Source code ch.20: Close reading

Source Code & Software Patents: A Guide to Software & Internet Patent Litigation for Attorneys & Experts
by Andrew Schulman (http://www.SoftwareLitigationConsulting.com)
Detailed outline for forthcoming book

Chapter 20: “Close reading” of source code

20.1 General approaches to code reading

  • 20.1.0 What is “close reading” and does it apply to source code?
    • the phrase is often used loosely, without consideration for example of whether the phrase implies reading that is confined “within the four corners” of the document;
    • what is the opposite “remote reading” approach?;
    • is “close reading” necessarily static examination of the text, without consideration of run-time behavior revealed through dynamic examination?; note cases which hinged on run-time behavior (e.g. WMP encoder in xxx; number of times through loop in xxx)
  • 20.1.1 Code Reading by Diomidis Spinellis
  • 20.1.2 Literate Programming by Donald Knuth, but “Code is Not Literature” (code as “specimen” to be “decoded”)
  • 20.1.3 Other materials on code reading & on semi-automation of code analysis
  • 20.1.4 Is there “only one way” to interpret a given piece of code?; is code ever “ambiguous,” or subject to multiple valid interpretations?
  • 20.1.5 Inferring “intent” from code (though this more important in antitrust than in patent litigation: see chapter 29 on correlating source code with non-source documents, e.g. emails)
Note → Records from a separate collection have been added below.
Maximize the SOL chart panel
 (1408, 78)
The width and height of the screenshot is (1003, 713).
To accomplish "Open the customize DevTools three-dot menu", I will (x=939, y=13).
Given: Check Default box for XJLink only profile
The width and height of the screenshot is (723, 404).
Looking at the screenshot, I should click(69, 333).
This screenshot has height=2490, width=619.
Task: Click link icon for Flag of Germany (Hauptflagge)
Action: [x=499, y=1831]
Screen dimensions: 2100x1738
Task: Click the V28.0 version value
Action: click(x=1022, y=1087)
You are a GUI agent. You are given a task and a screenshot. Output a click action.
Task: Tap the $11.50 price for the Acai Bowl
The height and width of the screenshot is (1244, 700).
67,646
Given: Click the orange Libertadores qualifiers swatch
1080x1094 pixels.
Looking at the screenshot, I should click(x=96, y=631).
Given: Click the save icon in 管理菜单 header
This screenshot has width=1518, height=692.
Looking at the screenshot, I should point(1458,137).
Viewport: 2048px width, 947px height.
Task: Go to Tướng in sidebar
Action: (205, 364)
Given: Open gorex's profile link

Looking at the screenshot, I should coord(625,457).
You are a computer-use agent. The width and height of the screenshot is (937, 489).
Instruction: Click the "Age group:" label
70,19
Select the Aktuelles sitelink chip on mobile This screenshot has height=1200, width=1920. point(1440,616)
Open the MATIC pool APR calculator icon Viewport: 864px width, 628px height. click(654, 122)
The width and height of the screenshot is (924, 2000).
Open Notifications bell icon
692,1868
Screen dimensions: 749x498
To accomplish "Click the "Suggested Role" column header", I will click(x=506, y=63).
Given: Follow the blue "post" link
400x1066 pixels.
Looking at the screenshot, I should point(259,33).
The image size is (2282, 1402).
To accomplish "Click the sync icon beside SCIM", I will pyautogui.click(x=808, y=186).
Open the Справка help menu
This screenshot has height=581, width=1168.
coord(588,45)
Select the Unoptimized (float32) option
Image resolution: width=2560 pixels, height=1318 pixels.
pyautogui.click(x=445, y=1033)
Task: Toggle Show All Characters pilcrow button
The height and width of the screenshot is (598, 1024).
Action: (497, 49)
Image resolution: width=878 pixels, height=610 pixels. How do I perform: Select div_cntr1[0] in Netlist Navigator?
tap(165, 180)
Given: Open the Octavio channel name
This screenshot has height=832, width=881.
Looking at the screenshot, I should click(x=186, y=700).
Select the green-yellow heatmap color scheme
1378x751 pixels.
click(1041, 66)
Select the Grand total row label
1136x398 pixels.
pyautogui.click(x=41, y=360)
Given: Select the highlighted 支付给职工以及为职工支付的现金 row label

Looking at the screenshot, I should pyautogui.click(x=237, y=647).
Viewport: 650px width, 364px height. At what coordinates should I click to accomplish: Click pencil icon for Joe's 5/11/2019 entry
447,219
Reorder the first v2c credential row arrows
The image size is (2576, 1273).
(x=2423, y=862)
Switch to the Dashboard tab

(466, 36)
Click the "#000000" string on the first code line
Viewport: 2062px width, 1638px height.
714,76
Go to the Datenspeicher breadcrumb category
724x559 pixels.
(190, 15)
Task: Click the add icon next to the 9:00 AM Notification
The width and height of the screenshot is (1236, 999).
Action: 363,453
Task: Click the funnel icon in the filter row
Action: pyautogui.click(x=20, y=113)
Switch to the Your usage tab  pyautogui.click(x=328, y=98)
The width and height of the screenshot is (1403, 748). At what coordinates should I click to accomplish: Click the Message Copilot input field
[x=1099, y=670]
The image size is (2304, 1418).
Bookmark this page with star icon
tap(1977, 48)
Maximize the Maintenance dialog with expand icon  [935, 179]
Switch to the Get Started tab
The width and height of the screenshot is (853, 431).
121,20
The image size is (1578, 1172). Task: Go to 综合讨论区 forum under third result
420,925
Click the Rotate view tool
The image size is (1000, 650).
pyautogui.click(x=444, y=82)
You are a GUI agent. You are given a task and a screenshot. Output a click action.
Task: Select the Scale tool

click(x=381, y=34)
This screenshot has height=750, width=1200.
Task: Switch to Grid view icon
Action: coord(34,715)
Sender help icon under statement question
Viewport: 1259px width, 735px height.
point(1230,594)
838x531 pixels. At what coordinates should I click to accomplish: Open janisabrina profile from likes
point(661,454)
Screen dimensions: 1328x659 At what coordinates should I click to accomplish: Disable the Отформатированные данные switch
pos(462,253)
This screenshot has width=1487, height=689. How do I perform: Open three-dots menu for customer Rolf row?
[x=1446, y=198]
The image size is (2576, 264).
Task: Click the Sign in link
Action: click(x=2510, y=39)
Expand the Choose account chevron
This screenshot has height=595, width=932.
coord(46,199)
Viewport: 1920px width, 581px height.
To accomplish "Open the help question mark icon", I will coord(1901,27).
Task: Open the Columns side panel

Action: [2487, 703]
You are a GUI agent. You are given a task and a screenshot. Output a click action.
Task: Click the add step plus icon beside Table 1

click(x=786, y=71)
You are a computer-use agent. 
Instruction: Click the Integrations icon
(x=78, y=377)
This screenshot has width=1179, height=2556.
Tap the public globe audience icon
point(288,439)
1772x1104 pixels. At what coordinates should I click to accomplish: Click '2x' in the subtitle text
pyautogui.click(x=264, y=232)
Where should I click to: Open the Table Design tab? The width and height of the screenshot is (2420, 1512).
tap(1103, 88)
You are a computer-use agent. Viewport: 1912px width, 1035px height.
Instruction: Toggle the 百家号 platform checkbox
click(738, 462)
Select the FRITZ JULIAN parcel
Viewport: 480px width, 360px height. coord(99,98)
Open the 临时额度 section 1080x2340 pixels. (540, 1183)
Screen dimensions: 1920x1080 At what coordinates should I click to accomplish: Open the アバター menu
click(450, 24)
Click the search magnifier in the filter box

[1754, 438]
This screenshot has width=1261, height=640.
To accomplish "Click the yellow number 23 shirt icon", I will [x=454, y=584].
20.2 Code-reading “gotchas”

  • Preprocessor #if, #ifdef, other means of designating potentially unused or “dead” code
  • Is code controlled by if, while, for, ever executed?
  • Case-sensitive languages: “x” is not “X”
  • Function overloading, overriding, scoping, and namespaces: X() does not necessarily call the immediately-obvious version of X
  • Implicit indirect calls through function pointers: f() may really be (*f)(), with multiple instances of f
  • ifs without if: logic hiding as array indexing: do_tab[cmd](pkt); vtables; table-driven code; state machines
  • Scenarios in which function parameters may be modified
  • Implicit function parameters: call to f(a,b,c); but function body is f(a,b,c,d,e)
  • Aliases or synonyms for variables
  • Operator overloading: hiding (e.g. in C++) of complex operations behind a simple-looking operator such as =
  • Hiding (e.g. in C++) of operations behind implicit/invisible code (object destructor called at scope exit)
  • Virtual or abstract functions, abstract data types (ADT) and templates need an instance to become operative code
  • Similarly, macro code found in include files is not included in the product, unless the macro is used at least once
  • Loops: if the claim calls for a “loop”, the loop should execute at least once, and arguably more than once
  • Plurality: if the claim calls for a “plurality,” make sure there are two or more
  • Executable strings, embedded code for another language (e.g., JavaScript or SQL)
  • Code may in effect create its own mini-language or mini virtual machine, through the use of numbered commands
  • Error handling: when it can be ignored, when not
  • Remember that in the case of structured exception handling (SEH) and other event-handling functions, and e.g. C++ destructors, code may be executed at point x which is not at all visible at point x in the source code
  • Names: do not assume that a name accurately reflects the function, variable, class, etc. named (though the source-code owner will look silly if it denies that its code does what its plain name appears to say it does; see case xxx with “prediction”)
  • Ambiguous function names (e.g. does “FitInRect” test for fit, or does it perform fit?)
  • Comments: do not assume that comments are accurate
  • If order of operation matters, consider the effect of threading
  • When claim limitation requires an absence (“without”) or only one (“solely”), actively seek out disconfirming instances
  • etc.

20.3 When & when not to “drill down”

  • 20.3.1 Sometimes the examiner must drill down to otherwise-irrelevant lower levels, in order to confirm that code at an upper level really does what is implied by its name or comments
  • 20.3.2 Short-circuiting source-code analysis re: use/implementation of standard (see e.g. 802.11 cases in ch.xxx)